**PROBLEM DETAILS:**
Copy each line of the items below that contains the string "size", matching case exactly.

**Click-target data:**
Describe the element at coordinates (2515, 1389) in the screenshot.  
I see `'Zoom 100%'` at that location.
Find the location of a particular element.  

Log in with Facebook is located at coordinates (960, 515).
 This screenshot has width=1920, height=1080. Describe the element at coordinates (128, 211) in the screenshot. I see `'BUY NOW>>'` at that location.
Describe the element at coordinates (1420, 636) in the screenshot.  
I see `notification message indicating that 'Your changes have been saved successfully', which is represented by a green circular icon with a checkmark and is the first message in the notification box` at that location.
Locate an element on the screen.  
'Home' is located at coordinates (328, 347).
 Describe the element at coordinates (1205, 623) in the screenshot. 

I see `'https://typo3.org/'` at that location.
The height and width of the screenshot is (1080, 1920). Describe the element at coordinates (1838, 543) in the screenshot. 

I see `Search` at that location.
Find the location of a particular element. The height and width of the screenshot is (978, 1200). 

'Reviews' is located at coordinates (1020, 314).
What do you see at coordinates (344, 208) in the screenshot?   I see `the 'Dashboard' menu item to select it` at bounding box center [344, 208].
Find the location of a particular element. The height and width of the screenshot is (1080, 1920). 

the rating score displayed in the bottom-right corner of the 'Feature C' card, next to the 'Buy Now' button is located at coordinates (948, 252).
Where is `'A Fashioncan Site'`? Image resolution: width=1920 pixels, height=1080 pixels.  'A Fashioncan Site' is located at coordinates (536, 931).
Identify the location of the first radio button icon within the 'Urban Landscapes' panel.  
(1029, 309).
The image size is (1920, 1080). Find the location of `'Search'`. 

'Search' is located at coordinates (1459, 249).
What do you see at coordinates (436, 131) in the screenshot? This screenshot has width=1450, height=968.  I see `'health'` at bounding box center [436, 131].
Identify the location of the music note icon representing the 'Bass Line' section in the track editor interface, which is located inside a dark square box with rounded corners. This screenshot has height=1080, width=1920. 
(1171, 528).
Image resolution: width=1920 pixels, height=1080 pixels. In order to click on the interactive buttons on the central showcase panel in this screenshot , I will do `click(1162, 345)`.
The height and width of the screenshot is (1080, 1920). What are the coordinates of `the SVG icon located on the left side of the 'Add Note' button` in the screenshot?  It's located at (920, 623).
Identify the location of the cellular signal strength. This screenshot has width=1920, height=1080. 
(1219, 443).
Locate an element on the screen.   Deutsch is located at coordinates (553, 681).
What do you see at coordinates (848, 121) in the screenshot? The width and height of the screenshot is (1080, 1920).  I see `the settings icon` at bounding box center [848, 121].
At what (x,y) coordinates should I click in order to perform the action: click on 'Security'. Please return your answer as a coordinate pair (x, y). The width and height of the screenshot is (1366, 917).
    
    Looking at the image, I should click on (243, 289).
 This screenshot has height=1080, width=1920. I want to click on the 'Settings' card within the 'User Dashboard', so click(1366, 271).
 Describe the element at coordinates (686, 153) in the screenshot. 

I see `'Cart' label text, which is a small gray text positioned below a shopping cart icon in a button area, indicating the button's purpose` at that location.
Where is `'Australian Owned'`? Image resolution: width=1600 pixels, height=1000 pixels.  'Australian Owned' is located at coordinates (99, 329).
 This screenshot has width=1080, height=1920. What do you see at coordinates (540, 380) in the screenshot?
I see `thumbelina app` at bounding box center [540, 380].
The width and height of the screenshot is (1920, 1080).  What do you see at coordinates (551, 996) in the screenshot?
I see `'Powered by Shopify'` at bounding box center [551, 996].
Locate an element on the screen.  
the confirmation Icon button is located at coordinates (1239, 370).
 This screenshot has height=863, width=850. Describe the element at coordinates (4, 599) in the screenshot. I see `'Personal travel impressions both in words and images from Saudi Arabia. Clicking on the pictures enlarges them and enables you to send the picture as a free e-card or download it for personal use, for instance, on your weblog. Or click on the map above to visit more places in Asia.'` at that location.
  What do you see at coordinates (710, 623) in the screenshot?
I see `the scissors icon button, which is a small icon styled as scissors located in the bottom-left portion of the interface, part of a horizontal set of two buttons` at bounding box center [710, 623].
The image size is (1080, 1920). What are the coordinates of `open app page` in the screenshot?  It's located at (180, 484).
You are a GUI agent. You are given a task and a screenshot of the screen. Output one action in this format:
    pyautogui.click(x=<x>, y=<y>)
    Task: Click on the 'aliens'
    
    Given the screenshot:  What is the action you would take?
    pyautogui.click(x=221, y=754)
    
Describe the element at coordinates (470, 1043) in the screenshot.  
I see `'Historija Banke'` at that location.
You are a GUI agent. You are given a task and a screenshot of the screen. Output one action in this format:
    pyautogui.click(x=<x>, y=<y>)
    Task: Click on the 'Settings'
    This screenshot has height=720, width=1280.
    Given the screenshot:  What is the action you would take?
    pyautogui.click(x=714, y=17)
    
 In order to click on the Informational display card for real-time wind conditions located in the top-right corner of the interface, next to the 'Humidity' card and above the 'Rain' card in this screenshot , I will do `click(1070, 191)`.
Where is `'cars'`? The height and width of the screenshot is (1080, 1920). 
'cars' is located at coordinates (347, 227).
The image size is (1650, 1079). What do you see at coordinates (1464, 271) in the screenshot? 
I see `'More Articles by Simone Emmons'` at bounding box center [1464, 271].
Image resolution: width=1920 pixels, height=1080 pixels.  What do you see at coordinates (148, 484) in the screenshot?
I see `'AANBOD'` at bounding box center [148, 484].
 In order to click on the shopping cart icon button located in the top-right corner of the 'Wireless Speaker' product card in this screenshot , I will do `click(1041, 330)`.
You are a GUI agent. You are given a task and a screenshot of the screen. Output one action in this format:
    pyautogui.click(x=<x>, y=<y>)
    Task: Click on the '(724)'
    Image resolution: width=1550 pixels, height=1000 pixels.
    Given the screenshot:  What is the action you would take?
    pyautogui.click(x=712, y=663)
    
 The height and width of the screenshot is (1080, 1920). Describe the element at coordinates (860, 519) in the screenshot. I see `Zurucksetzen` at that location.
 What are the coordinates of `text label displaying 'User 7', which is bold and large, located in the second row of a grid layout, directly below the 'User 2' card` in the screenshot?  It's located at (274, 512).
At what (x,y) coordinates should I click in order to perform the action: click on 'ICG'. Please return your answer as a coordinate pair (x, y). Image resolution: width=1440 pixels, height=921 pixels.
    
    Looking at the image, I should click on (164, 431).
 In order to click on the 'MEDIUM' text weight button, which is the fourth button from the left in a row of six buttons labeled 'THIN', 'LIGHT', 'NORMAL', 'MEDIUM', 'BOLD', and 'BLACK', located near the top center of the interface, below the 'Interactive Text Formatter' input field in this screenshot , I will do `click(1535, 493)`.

**EXPECTED ANSWER:**
The image size is (1920, 1080). Find the location of `'Search'`. 
The image size is (1080, 1920). What are the coordinates of `open app page` in the screenshot?  It's located at (180, 484).
The image size is (1650, 1079). What do you see at coordinates (1464, 271) in the screenshot? 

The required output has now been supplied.